- PROBLEM
Could you set down exactly the lines of the data below, starting at the one that holds "Click the New" and ending at the one that holds "Task: Click the 邮箱 email input field", both included, and only those?

DATA SUPPLIED Start Marker

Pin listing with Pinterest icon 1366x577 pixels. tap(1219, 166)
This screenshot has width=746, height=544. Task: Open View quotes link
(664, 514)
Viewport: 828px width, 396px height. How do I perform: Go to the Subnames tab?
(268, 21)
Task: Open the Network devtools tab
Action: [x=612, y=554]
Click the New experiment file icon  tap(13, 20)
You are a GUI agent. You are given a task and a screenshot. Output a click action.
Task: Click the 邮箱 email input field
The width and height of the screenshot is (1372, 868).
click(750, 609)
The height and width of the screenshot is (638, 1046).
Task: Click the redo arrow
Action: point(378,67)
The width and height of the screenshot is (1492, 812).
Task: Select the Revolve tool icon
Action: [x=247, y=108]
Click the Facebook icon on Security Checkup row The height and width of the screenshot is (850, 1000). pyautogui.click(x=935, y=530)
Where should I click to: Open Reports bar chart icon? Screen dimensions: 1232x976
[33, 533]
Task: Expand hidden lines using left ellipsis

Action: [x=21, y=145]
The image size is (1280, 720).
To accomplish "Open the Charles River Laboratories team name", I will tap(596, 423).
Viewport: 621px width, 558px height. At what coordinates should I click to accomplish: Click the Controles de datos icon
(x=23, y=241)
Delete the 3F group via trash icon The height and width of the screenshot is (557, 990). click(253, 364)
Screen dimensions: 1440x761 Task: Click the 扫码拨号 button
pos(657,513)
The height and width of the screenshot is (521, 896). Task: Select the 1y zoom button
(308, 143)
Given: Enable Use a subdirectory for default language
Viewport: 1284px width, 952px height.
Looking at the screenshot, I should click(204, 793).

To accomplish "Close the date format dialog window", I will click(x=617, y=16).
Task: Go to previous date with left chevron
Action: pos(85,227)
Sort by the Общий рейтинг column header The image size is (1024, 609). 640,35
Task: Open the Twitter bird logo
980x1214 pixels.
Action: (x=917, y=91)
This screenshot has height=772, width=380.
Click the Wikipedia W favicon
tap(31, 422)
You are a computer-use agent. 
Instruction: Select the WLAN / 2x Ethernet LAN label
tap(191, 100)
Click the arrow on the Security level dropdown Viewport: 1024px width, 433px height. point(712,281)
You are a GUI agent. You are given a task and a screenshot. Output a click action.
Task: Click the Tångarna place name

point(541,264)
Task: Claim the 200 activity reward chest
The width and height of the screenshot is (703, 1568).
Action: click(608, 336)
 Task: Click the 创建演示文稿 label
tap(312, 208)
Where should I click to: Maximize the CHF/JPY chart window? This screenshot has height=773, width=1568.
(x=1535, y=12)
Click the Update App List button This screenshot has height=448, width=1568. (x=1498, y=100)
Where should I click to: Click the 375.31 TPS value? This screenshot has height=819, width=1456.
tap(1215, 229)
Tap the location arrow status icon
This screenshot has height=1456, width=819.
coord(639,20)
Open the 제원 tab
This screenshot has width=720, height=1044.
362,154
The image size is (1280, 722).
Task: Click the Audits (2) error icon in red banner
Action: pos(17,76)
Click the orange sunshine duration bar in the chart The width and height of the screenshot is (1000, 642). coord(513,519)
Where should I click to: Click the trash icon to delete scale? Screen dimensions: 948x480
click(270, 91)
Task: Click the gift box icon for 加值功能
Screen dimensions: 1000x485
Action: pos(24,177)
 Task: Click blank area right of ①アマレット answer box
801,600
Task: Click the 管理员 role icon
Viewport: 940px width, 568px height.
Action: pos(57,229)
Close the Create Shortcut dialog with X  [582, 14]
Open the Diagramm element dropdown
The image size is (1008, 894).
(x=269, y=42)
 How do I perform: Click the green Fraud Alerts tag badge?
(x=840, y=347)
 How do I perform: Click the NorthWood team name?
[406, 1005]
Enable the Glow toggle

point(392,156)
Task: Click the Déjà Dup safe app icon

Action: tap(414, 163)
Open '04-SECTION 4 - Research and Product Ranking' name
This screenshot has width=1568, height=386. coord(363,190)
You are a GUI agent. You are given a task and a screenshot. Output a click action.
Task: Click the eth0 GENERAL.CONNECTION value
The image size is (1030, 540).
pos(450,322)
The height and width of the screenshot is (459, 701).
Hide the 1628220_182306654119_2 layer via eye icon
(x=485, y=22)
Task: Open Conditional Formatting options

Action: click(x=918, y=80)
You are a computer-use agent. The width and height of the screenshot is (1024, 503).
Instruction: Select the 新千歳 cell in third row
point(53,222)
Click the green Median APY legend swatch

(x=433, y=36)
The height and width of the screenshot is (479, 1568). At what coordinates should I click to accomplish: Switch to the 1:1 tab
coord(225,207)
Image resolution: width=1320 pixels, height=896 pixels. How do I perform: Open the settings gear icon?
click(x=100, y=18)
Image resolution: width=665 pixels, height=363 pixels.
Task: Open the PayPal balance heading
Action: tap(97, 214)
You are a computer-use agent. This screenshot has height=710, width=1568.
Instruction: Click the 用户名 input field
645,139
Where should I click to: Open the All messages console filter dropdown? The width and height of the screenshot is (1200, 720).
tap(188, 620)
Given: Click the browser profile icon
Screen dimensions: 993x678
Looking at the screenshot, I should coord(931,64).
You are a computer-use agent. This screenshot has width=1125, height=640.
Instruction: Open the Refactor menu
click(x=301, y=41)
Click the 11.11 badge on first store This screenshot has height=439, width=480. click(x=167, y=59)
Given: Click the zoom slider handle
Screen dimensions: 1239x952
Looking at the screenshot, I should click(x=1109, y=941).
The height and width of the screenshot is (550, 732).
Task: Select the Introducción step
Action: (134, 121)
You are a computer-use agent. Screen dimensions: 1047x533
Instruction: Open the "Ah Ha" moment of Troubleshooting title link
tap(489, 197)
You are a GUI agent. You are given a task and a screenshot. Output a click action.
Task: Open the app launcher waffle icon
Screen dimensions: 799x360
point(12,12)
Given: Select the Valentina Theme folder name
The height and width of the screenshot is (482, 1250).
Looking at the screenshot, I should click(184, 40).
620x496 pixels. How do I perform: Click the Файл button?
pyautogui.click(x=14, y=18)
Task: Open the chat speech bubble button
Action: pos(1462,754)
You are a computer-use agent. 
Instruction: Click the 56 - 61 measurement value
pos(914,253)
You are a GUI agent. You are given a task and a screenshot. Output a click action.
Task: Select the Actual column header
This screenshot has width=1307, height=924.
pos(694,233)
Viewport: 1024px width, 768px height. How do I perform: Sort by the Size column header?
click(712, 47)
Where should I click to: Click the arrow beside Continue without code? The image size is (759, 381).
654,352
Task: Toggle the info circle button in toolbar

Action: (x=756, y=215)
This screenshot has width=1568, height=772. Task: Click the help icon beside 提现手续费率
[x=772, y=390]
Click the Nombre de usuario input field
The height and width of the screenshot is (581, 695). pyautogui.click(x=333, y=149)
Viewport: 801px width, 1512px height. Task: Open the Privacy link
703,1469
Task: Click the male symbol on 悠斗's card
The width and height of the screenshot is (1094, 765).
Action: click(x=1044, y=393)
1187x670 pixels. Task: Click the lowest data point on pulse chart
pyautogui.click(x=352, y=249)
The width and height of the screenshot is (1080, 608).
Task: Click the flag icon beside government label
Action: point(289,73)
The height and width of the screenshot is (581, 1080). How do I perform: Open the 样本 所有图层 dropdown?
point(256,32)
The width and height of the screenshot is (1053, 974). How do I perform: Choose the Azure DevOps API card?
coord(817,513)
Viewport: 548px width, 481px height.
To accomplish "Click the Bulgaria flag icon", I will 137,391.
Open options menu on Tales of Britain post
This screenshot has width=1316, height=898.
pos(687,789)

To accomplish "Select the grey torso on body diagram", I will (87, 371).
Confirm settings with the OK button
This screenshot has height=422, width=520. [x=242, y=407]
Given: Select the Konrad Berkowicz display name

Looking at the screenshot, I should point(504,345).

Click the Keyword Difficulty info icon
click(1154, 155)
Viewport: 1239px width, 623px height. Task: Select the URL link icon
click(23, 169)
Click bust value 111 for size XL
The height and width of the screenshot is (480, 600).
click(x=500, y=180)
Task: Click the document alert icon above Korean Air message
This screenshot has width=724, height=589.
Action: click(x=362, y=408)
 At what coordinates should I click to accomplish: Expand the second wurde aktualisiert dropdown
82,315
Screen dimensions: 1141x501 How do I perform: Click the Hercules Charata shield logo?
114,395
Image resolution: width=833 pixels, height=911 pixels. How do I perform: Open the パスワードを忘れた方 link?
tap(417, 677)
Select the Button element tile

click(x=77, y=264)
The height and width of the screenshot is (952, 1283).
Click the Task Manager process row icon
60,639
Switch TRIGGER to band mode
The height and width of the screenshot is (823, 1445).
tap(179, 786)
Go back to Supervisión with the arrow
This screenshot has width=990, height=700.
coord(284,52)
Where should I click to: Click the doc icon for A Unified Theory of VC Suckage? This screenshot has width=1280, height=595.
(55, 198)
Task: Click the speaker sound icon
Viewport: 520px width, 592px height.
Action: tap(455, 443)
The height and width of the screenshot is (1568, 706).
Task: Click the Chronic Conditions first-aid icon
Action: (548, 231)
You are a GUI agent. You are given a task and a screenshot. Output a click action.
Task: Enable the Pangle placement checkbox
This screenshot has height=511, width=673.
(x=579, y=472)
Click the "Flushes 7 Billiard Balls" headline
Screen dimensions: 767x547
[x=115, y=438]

DATA SUPPLIED End Marker

- FINISHED EXERCISE
Click the New experiment file icon  tap(13, 20)
You are a GUI agent. You are given a task and a screenshot. Output a click action.
Task: Click the 邮箱 email input field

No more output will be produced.